Seema Rao, an art historian in Cleveland, sees a historical connection between girls’ dinner parties and entrenched gender norms that dictate women prepare a hearty meal for their husbands every evening.

“The idea of ​​cooking dinner has historically been women’s work in the home,” Ms Rao, 49, said. “What I like about a girl’s dinner is it takes away the idea that you have to cook anything: You just literally put it together. So you go from a position where the production of the food is what makes it good and makes you a valid woman, to the idea that having food is what makes you a valid woman.”

At least one nutritionist has gave her seal of approval to the trend. Kathrine Kofoed, 27, a nutritionist and health coach in Portland, Oregon, suggested that part of the reason the girls’ dinner was so widely accepted was its affirmation of the way women already eat: “It’s a nice departure from diet culture, and of all these rigid expectations of what food should be.”

“I see so many more problems for people with overeating and restricting and then maybe bingeing, or just having this very complicated and often messy relationship with food,” Ms Kofoed said, pointing to the benefits of finding “more joy and pleasure in the meal”. meals we eat.”

Perhaps the most important thing about a girl’s dinner is that you don’t have to be a girl to enjoy it.

“My friends and I joked that it was a girl’s dinner, but anyone can have it,” Ms Maher said. “But it’s for the girls, gays and them.”

You might be wondering what, in contrast, a “boys dinner” might look like. “Go to your local supermarket at 6.30pm and stand behind a single man and see what’s in his basket,” comedian Brian Lee. observed on TikTok. “Freezer pizza, deli meats, fries, no veggies.”

For Ms.
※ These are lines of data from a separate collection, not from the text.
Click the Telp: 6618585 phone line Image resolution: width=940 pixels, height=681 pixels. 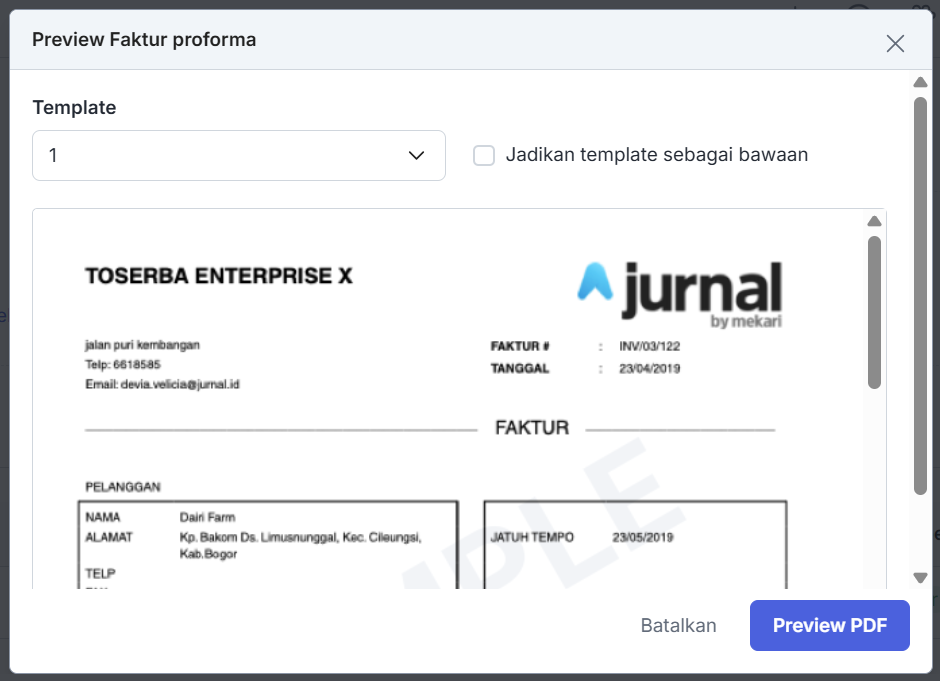tap(122, 365)
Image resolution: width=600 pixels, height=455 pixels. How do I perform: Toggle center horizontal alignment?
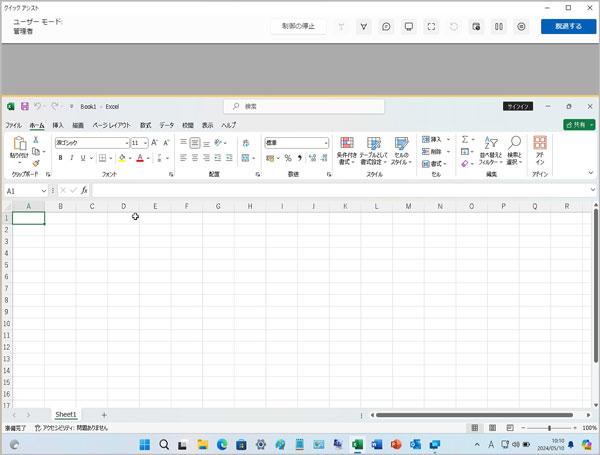pos(196,158)
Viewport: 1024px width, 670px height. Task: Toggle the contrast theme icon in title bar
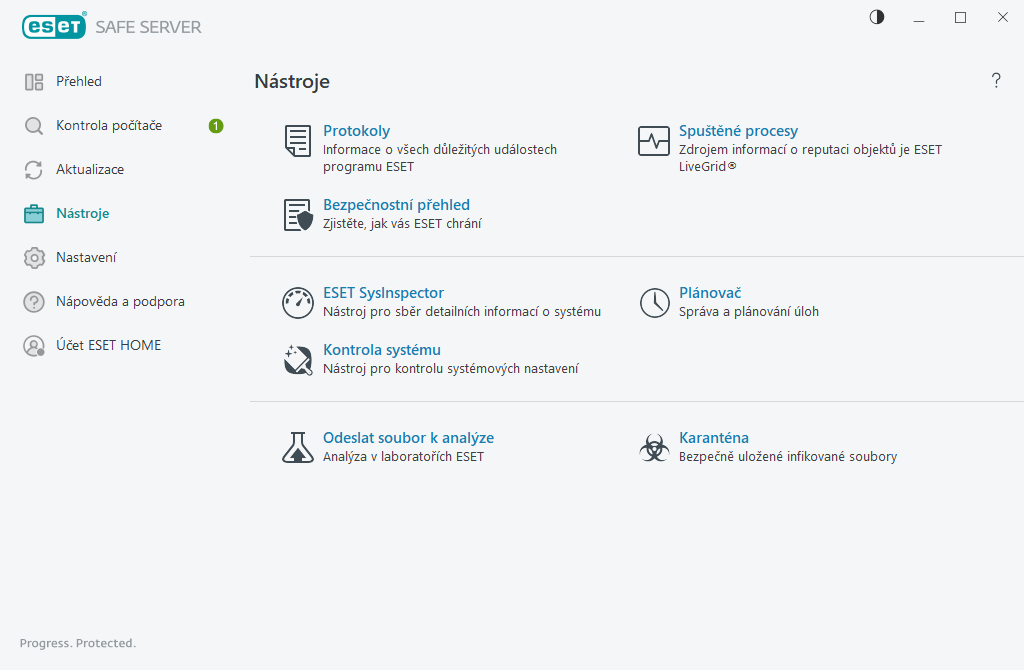click(x=877, y=17)
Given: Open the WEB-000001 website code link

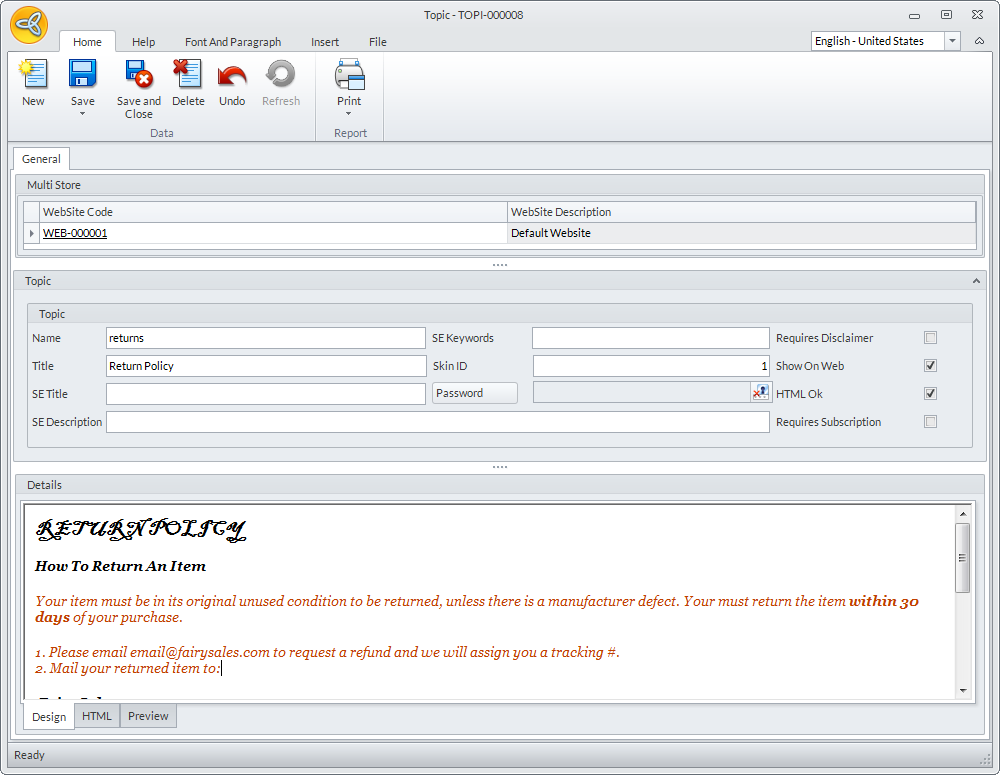Looking at the screenshot, I should click(75, 233).
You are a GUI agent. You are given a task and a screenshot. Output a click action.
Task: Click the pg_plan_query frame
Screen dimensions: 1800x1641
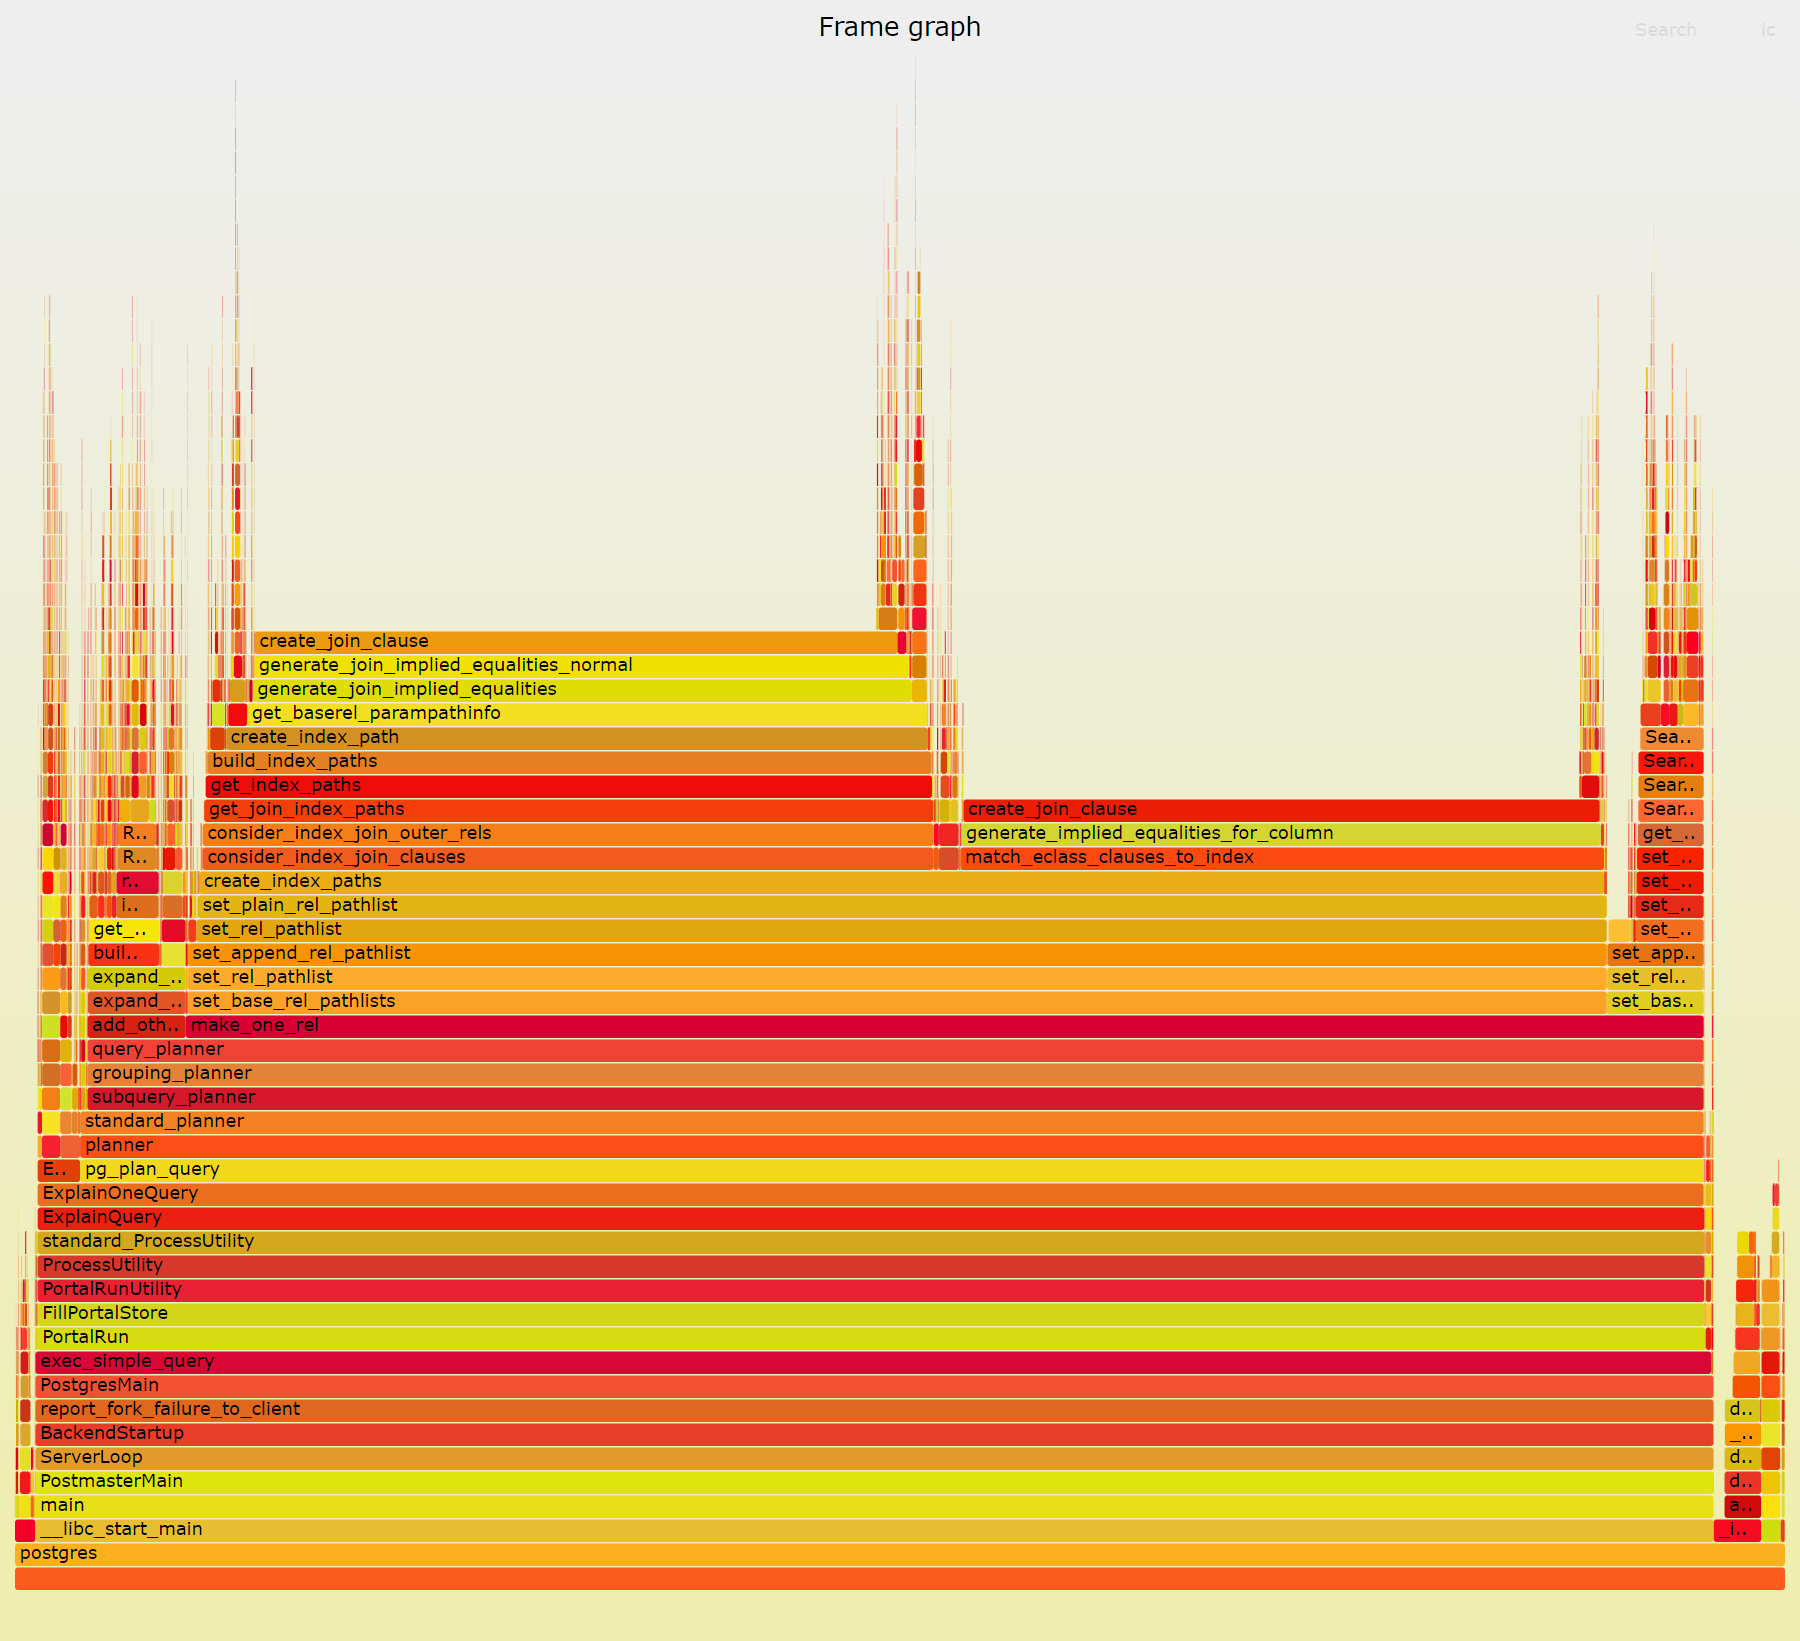point(892,1169)
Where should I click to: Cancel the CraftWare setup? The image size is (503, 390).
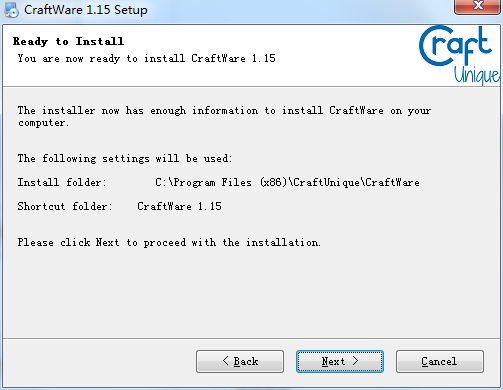(x=440, y=361)
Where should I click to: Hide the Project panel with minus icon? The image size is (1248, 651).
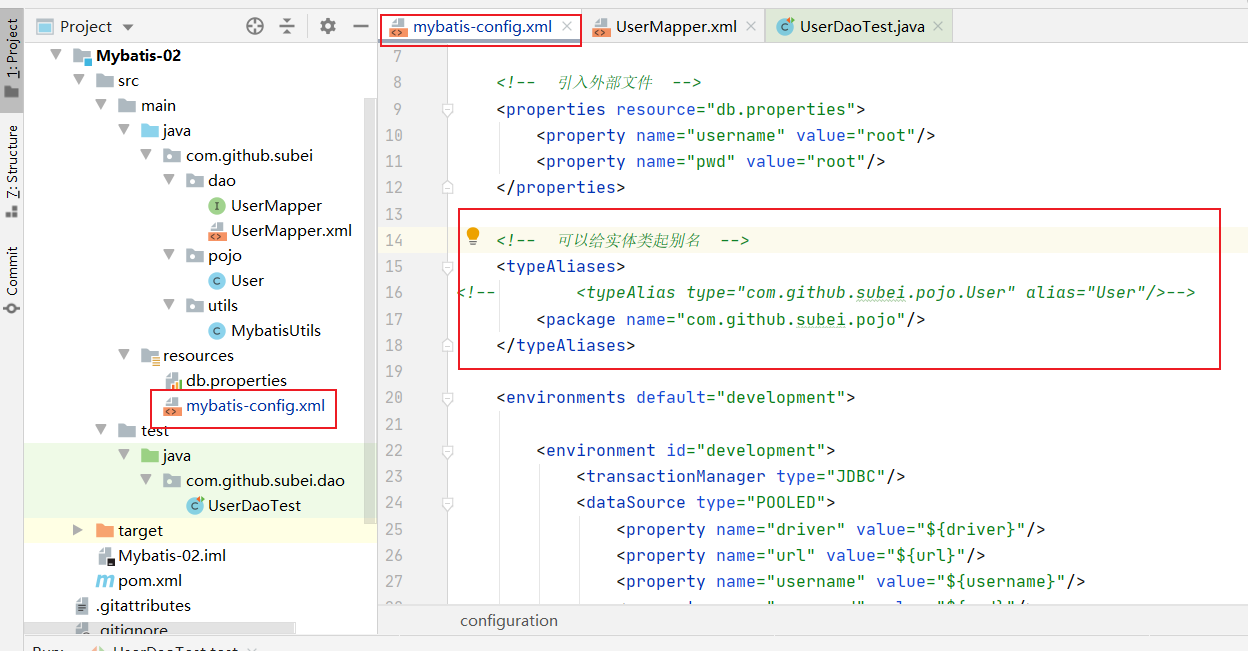click(361, 27)
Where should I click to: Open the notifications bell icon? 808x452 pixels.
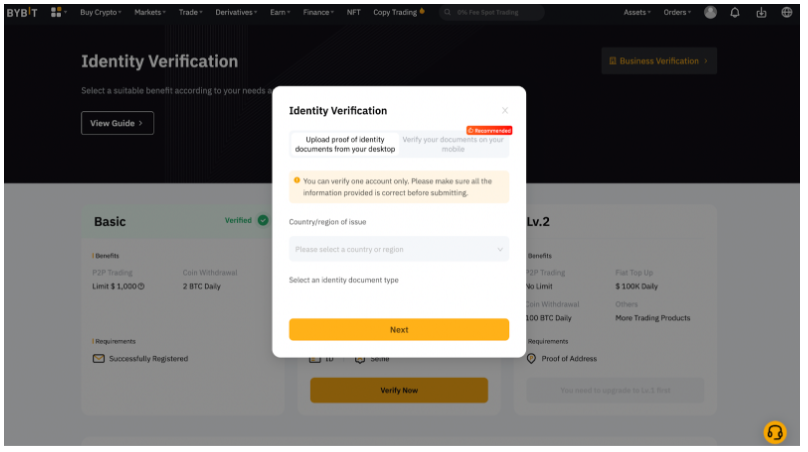click(x=735, y=12)
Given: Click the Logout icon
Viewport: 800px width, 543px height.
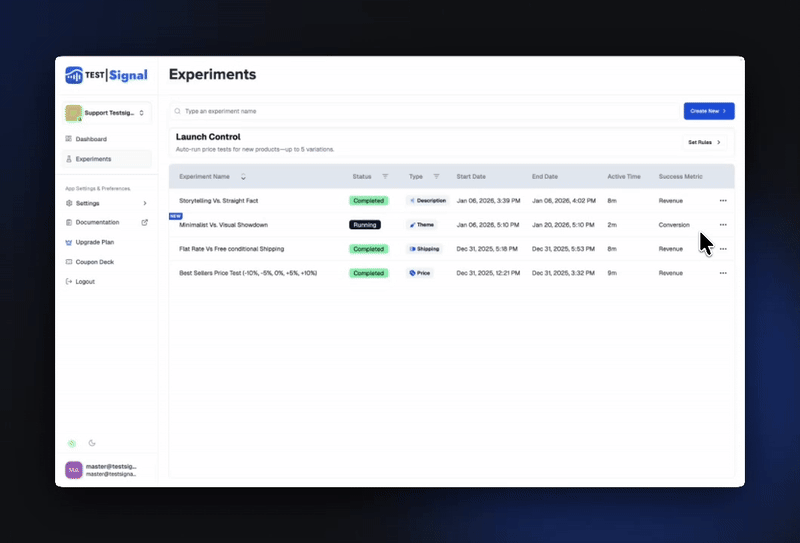Looking at the screenshot, I should click(x=68, y=281).
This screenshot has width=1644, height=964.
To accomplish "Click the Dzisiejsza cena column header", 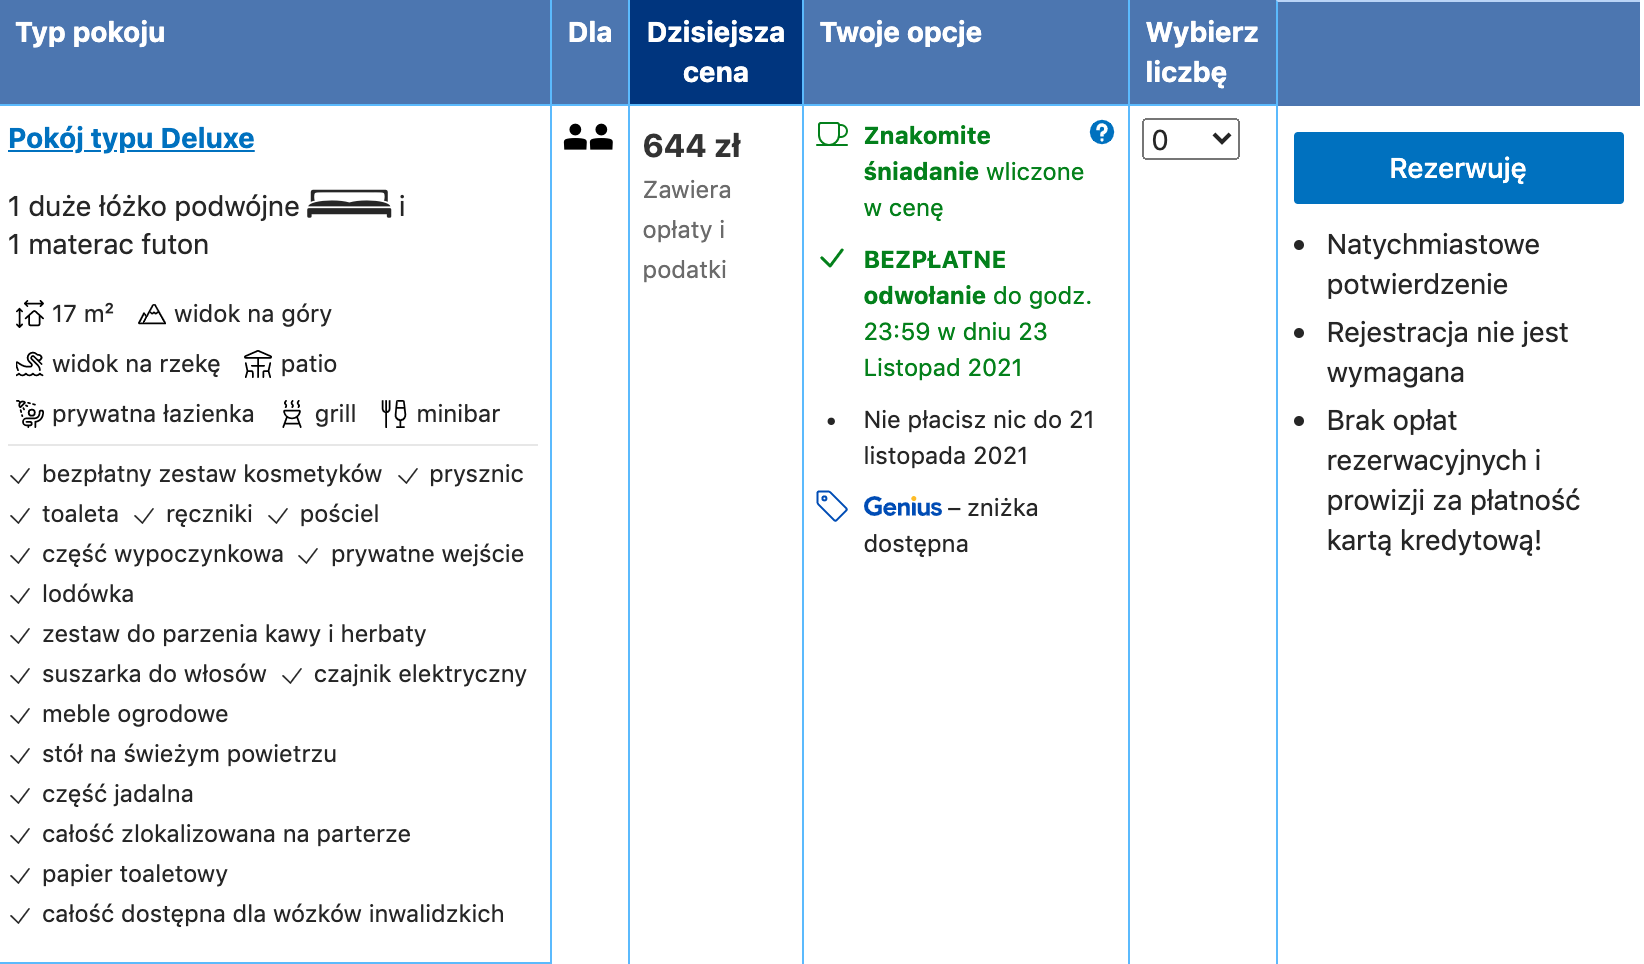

Maher, it’s less about the content of the meal than the feeling around it. “The girls dinner is a dizzying experience,” she said. “You could eat the slice of frozen pizza, but you also have maybe a glass of wine and some grapes to go with it. And you are so pleased with yourself. You’re like, ‘I barely worked for this and it feels like an indulgence.’ That’s what makes it a girls’ dinner.”